- Excerpt -

* begin *

# Installing Windows 10 on New PC?



## CK011885 (Dec 6, 2015)

I'm going to be building a new PC on Christmas and want to install Windows 10 on it. I have Windows 10 on my current PC, which I installed upgrading from 8.1 with the files on a USB. How do I go about installing a clean copy of Windows 10 on this new PC? I think I recall something about installing it once makes Microsoft recognize your hardware, but since this will be a PC I'm not sure what steps I need to take. Do I need to go 8.1 -> 10 or is there a method of going directly to 10?


----------



## Kursah (Dec 6, 2015)

So are you transferring your Windows install from your current PC then? Is that the goal here? My first questions with your current PC is if you're running an OEM version of the OS if it came with your PC. Or if you bought the OS separately. This could affect you being able to migrate 10 over...but you might be able to install 8/8.1 using the key...and installing and upgrading that way.

I'm assuming by your system specs you purchased 8.1 for it...if so, and you want to keep that license on your old PC...buy a new copy of 7/8/10 for the new PC. Otherwise, transfer it over...at worst you call Microsoft and get a computer voice and spend 10 minutes typing in a bunch of numbers to register with the new hardware.

* end *

- Dataset extract -

* begin *

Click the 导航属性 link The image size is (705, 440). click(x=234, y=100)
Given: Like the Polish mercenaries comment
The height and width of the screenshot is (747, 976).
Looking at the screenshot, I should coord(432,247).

* end *

- Exercises -
1. List every Windows version named in the Windows 10 installation thread.
2. Answer these from the Windows 10 installation thread:
(a) When does CK011885 plan to build the new PC?
(b) How did CK011885 install Windows 10 on the current PC?
(c) According to Kursah, what happens at worst when transferring the license?
The data is not needed for anything here.

- Answers given -
1.
Windows 7
Windows 8
Windows 8.1
Windows 10

2.
(a) On Christmas.
(b) By upgrading from 8.1 with the files on a USB.
(c) You call Microsoft, get a computer voice, and spend 10 minutes typing in a bunch of numbers to register with the new hardware.